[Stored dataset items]
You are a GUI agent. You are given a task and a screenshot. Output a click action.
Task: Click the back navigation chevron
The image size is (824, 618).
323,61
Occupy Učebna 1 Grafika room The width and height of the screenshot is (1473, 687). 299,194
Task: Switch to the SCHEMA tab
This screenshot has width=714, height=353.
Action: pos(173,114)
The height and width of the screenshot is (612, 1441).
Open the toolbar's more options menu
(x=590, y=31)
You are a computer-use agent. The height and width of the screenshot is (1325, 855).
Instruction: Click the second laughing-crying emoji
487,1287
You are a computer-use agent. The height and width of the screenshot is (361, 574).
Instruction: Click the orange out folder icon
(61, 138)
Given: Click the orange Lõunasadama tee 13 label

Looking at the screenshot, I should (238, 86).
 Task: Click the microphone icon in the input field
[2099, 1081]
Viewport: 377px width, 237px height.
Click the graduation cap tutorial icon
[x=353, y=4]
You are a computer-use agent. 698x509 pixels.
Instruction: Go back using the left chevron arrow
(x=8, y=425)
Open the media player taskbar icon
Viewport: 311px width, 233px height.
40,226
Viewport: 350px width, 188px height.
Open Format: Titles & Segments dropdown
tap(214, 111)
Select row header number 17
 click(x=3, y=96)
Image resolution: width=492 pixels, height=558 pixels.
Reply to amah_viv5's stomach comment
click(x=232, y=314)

§ TASK:
The records above should be printed exactly, please, from the first line through the line containing "Task: Switch to the SCHEMA tab", with both ends kept and nothing past it.

§ PROBLEM SOLUTION:
You are a GUI agent. You are given a task and a screenshot. Output a click action.
Task: Click the back navigation chevron
The image size is (824, 618).
323,61
Occupy Učebna 1 Grafika room The width and height of the screenshot is (1473, 687). 299,194
Task: Switch to the SCHEMA tab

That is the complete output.